An excellent post from Kaitlin Bell Barnett explaining why Health Care Reform (before the Supreme Court) and the individual mandate matter to young people….
Since there is not much to do, from a layman’s perspective, except wait until June for the Supreme Court to hand down its decision on the Patient Protection and Affordable Care Act (PPACA), I thought I would share some thoughts on how it pertains to young people with chronic mental health problems – the ones who look healthy but actually have considerable healthcare needs.
This is a group that you can define variously depending on what you think constitutes “chronic mental health problems.” I’m going to define it more broadly than traditional definitions of serious mental illness and simply include young adults who have mental health problems so troubling that they seek out long-term mental health services, whether it be medication or any sort of therapy.

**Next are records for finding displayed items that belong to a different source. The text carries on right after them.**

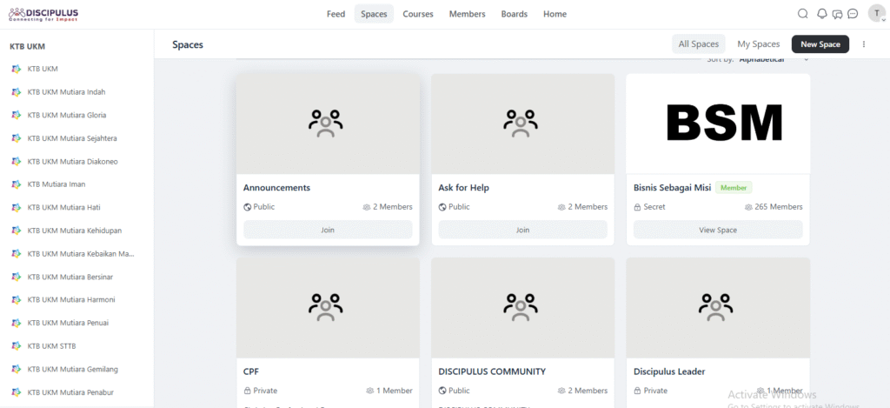Click View Space for Bisnis Sebagai Misi
This screenshot has height=408, width=890.
[x=717, y=230]
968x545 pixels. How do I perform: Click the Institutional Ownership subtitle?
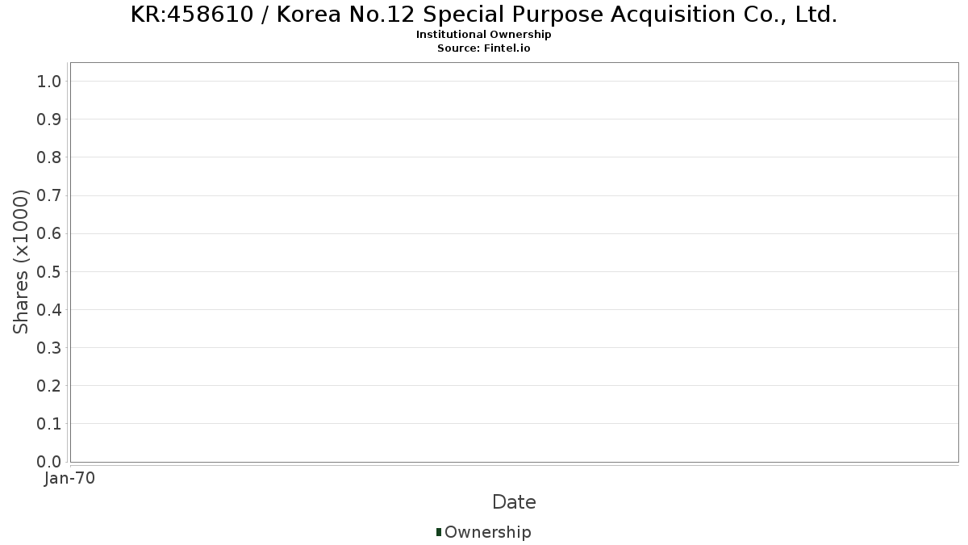tap(483, 35)
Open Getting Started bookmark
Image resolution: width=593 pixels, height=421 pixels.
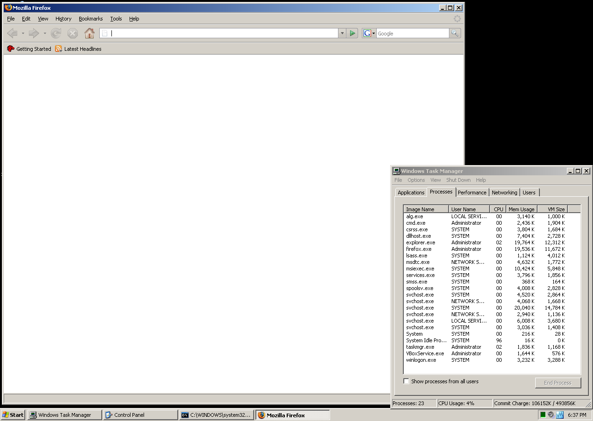point(29,49)
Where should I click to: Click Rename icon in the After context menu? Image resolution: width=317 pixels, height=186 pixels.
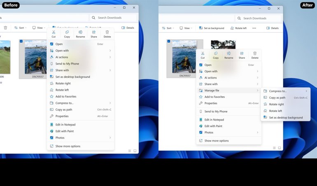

I think it’s important to highlight this group because Supreme Court Justice Antonin Scalia (among many others) has argued that the individual mandate forcing everyone to buy insurance is unjust in part because young, healthy people have better things to do with their money besides spending it on health insurance.
I consider this argument flawed for several reasons, not least because young, healthy people could easily get into, say, a serious accident and then taxpayers would be left footing the bill; but there is also a not-insignificant group of people in their 20s and 30s who have ongoing healthcare needs and who do require insurance to meet them.
Many of these people with chronic health conditions, including those who take maintenance medications, fall into this category because they have a mental health condition.
Scalia’s notion of an entire generation of healthy young people is wrong. He would undoubtedly acknowledge that a subset of young people are unhealthy, but, being an older person, he may not appreciate how big this subset is when you include people who are getting or who need mental health treatment.